WHAT TO PRODUCE
Starting with the line that contains "You are a computer-use agent. Image", copy every remaining line of the data below exactly, the last one included.

[SUPPLIED RECORDS]

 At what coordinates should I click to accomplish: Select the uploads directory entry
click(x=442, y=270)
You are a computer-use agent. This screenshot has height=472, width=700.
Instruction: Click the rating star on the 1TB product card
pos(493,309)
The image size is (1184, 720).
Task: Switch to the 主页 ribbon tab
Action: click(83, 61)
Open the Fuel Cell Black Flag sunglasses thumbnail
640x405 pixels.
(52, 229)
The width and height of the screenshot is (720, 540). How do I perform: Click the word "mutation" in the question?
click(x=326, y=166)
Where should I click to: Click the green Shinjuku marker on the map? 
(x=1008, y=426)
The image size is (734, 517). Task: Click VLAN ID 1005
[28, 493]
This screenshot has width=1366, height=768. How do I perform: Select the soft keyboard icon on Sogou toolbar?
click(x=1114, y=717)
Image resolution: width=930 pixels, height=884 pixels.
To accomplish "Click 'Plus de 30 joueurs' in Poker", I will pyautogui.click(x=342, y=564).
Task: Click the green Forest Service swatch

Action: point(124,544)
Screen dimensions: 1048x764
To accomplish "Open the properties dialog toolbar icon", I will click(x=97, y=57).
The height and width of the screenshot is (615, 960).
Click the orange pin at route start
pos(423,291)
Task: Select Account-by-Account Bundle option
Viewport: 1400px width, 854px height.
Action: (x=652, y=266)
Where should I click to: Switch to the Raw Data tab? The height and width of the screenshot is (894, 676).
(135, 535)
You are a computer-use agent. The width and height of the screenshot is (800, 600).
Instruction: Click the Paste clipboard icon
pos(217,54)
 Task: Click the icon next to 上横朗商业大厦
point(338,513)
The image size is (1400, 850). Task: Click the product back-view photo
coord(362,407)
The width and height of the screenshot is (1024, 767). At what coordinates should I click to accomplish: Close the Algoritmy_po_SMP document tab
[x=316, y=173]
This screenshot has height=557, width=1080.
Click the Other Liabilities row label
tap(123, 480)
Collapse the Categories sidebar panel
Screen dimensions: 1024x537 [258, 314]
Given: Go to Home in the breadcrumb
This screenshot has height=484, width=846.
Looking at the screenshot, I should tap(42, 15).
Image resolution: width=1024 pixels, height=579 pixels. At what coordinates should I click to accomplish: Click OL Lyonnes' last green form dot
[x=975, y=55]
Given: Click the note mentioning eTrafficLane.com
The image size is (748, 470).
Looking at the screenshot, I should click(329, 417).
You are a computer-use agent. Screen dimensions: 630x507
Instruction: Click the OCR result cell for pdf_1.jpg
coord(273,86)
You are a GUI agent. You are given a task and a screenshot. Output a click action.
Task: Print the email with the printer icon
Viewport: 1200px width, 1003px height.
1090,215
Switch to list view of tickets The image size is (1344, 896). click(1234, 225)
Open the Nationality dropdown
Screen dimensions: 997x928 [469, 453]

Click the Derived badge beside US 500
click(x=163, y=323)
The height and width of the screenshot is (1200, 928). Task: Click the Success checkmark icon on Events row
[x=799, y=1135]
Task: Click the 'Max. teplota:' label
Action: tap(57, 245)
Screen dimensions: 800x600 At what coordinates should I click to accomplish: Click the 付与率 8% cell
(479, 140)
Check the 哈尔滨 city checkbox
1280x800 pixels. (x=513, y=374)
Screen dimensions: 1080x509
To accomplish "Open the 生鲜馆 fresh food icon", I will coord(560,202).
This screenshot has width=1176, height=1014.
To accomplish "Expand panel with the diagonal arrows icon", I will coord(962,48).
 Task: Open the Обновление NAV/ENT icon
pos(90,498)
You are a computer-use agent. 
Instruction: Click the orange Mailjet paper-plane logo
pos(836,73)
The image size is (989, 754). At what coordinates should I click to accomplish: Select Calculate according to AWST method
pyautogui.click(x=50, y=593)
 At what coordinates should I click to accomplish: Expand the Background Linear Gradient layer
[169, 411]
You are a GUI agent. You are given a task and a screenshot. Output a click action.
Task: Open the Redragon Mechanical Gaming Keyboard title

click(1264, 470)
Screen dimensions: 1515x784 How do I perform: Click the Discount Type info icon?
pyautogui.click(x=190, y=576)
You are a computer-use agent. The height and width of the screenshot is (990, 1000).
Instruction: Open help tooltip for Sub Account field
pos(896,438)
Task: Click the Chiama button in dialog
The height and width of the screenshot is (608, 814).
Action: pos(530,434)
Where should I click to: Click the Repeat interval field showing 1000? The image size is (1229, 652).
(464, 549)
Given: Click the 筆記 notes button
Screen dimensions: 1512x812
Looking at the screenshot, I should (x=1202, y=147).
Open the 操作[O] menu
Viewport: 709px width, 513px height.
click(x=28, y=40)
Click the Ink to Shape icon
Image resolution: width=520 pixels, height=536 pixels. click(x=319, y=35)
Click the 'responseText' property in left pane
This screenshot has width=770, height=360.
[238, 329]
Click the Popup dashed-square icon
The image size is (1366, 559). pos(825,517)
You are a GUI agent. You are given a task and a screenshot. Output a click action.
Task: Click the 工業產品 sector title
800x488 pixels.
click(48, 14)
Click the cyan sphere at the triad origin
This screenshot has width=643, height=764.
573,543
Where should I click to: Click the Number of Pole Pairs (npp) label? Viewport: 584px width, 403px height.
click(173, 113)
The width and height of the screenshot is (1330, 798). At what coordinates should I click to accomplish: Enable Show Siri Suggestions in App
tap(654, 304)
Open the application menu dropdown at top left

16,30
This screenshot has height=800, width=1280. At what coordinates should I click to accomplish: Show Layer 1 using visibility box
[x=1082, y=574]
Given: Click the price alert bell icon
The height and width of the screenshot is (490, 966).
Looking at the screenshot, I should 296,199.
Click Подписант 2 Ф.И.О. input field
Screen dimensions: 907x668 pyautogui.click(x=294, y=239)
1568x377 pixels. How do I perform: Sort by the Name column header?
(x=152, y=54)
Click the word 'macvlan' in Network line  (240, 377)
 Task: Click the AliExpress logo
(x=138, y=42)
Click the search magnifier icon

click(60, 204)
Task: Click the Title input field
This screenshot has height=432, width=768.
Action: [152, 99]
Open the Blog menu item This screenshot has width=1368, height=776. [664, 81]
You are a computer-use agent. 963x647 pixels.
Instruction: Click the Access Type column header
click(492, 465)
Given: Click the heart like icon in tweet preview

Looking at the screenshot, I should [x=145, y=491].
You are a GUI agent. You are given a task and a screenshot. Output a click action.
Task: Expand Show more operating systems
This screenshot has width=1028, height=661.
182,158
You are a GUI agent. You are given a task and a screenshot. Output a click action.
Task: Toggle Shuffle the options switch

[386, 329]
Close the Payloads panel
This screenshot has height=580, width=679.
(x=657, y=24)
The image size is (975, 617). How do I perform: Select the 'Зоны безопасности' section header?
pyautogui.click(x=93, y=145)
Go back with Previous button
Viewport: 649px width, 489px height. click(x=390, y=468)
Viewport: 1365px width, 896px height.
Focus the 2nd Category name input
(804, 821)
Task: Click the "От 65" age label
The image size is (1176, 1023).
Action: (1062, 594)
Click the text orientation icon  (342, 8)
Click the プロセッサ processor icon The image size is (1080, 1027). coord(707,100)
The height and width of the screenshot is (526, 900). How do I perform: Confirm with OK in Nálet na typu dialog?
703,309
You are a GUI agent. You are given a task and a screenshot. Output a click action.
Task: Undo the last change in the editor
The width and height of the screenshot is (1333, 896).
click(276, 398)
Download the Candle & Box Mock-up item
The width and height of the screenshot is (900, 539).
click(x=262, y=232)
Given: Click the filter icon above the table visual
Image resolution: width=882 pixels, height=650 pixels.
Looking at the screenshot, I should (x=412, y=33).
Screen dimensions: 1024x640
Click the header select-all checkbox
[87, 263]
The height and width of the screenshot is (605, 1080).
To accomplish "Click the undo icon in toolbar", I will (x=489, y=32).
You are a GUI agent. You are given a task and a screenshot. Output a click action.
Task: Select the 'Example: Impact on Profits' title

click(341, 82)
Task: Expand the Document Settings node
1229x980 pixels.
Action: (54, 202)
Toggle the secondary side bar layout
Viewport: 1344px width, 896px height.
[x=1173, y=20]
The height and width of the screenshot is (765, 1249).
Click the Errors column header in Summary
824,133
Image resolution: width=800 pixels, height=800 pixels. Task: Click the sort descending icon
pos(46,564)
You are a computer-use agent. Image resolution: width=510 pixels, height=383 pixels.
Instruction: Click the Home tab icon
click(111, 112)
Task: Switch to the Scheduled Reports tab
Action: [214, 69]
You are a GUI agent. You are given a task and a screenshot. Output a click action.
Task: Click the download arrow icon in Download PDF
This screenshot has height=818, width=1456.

[/SUPPLIED RECORDS]

RESULT BELOW
You are a computer-use agent. Image resolution: width=510 pixels, height=383 pixels.
Instruction: Click the Home tab icon
click(111, 112)
Task: Switch to the Scheduled Reports tab
Action: [214, 69]
You are a GUI agent. You are given a task and a screenshot. Output a click action.
Task: Click the download arrow icon in Download PDF
This screenshot has height=818, width=1456.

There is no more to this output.